* [Stored items]:
────

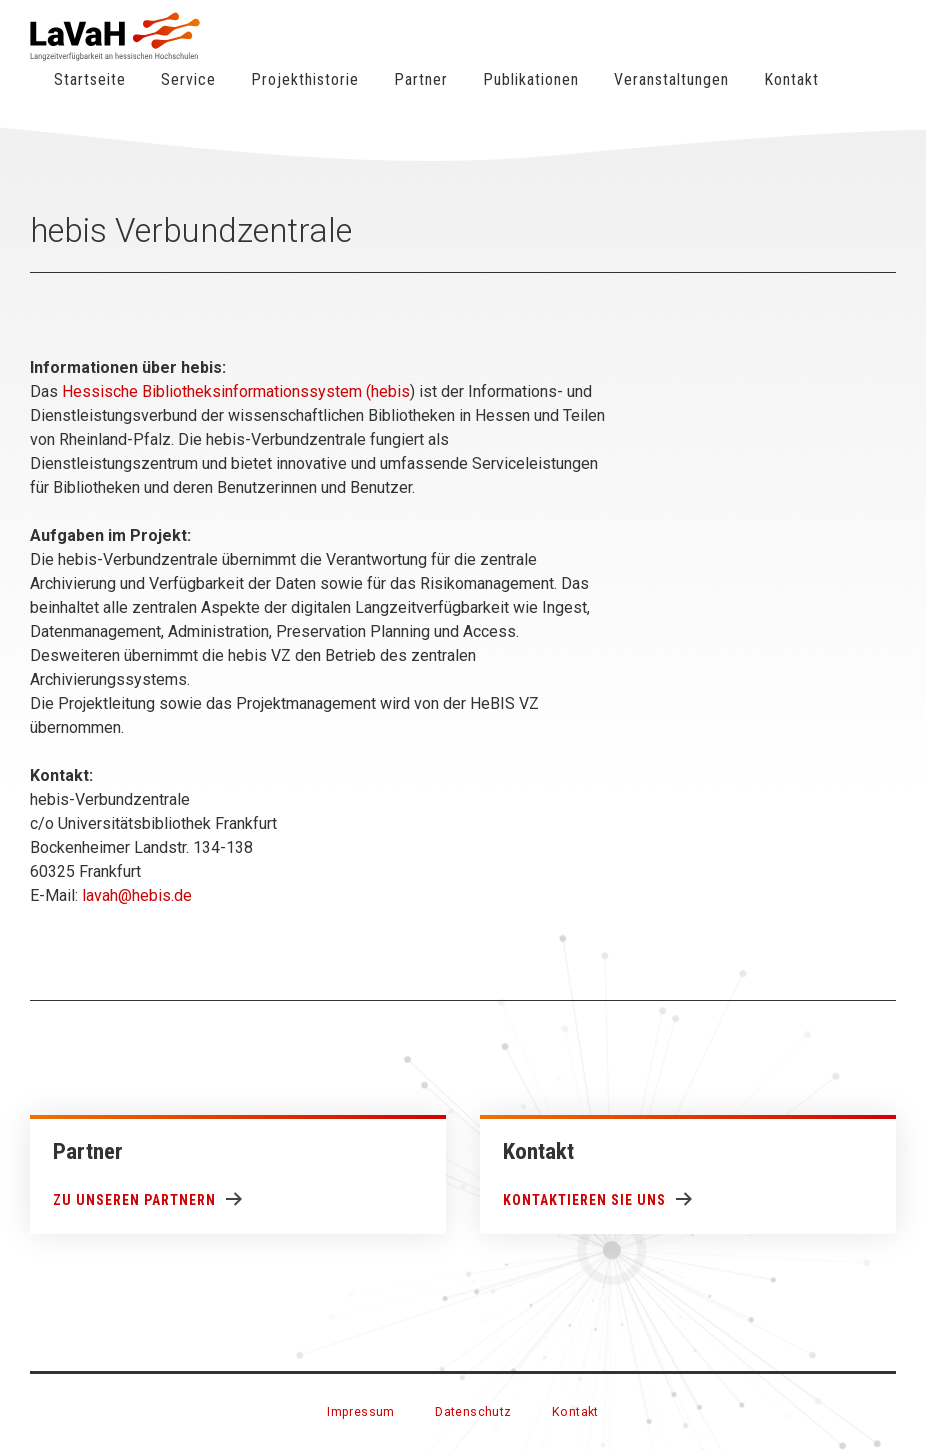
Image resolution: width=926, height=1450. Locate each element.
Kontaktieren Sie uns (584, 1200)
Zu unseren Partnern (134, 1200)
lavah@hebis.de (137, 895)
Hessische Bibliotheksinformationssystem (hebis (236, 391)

────

* [Description of the task]:
Reproduce all the lines of the records above, requests included, but shift each coordinate in the answers by adding 107 to every number, and leave the pictures out.

* [Full solution]:
Image resolution: width=926, height=1450. Locate each element.
Kontaktieren Sie uns (691, 1307)
Zu unseren Partnern (241, 1307)
lavah@hebis.de (244, 1002)
Hessische Bibliotheksinformationssystem (hebis (343, 498)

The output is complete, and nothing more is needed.